Stored data

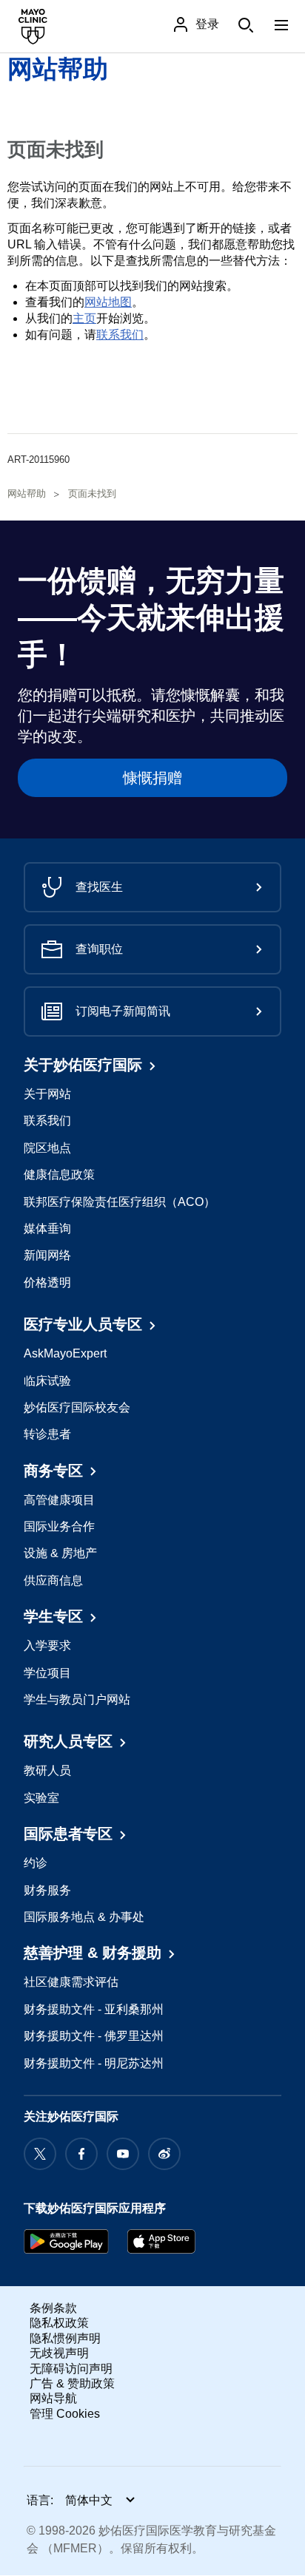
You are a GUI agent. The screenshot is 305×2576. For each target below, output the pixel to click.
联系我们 (120, 334)
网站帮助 (57, 69)
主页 (84, 318)
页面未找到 (92, 493)
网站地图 (108, 302)
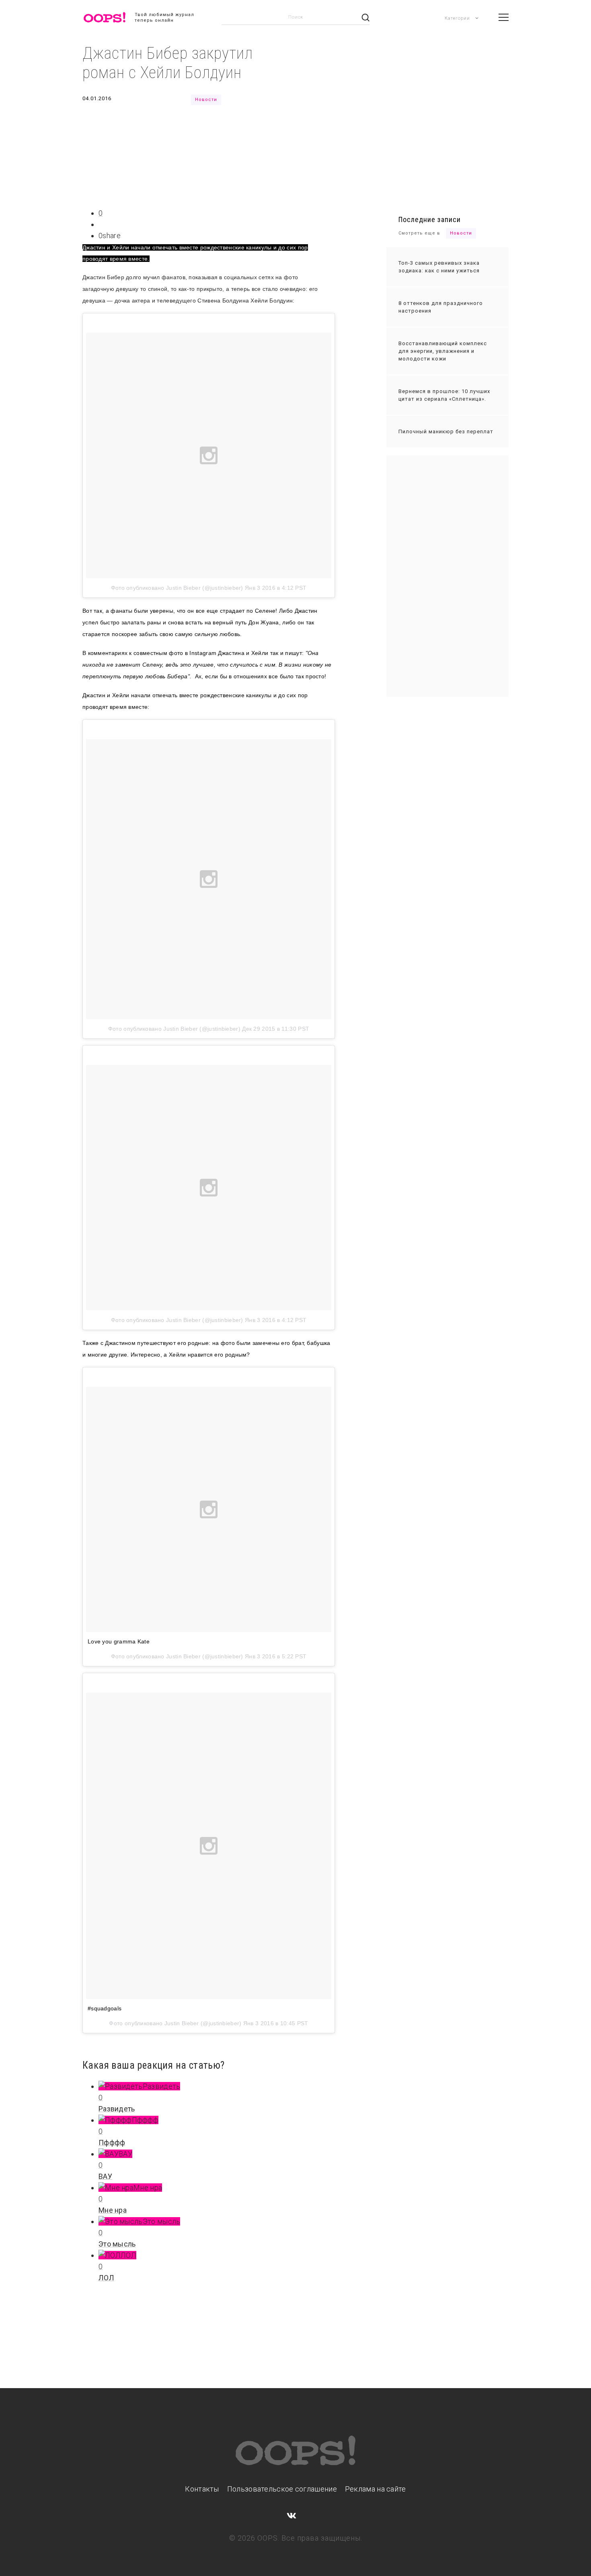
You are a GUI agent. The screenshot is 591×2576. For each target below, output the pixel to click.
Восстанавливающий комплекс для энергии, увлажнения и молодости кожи (442, 351)
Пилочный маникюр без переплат (445, 431)
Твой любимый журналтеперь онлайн (164, 17)
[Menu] (504, 17)
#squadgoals (104, 2008)
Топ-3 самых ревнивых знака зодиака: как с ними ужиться (439, 267)
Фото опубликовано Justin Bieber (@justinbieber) (177, 588)
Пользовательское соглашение (282, 2489)
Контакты (202, 2489)
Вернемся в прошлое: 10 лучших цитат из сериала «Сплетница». (444, 395)
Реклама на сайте (375, 2489)
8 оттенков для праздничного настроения (440, 307)
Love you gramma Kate (119, 1641)
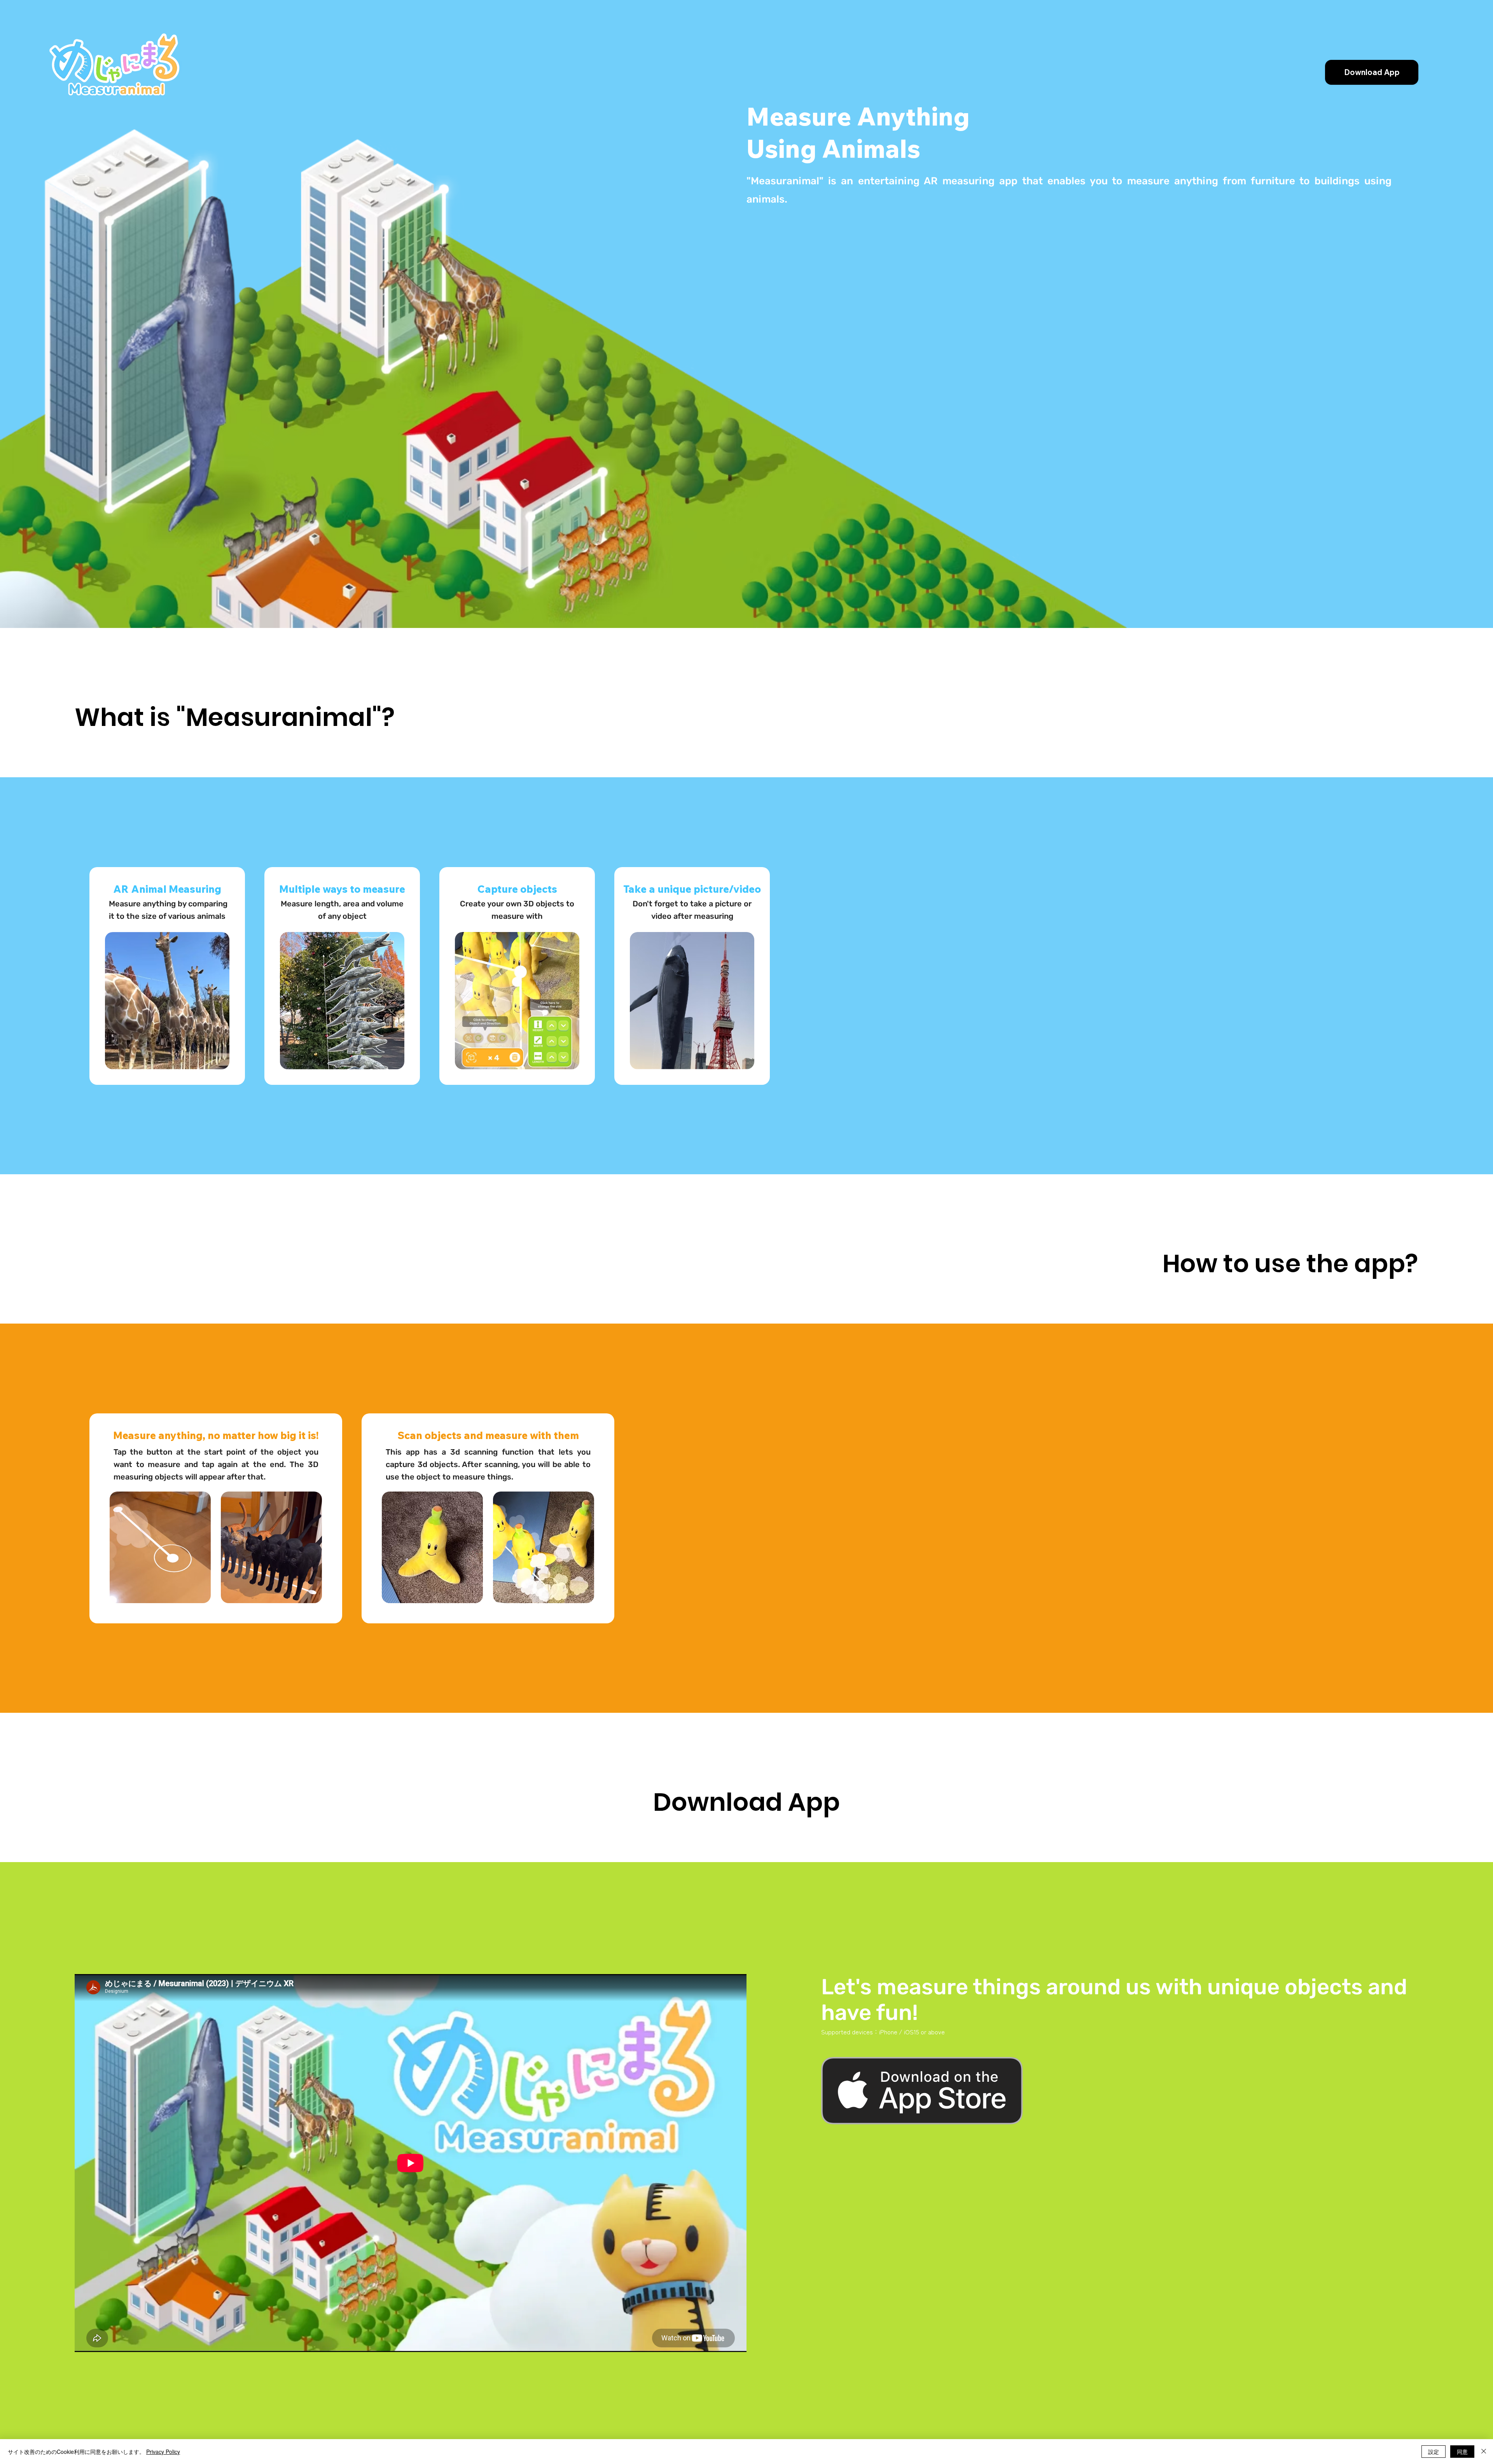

▶ **PROBLEM TO WORK ON**
Make a list of all lines in the data that contain "pixel".

▶ **YOUR SOLUTION**
You are a GUI agent. The screenshot is 305×2576. For each target below, output the pixel to click.
You are a GUI agent. The screenshot is 591×2576. For each target below, output the pixel to click.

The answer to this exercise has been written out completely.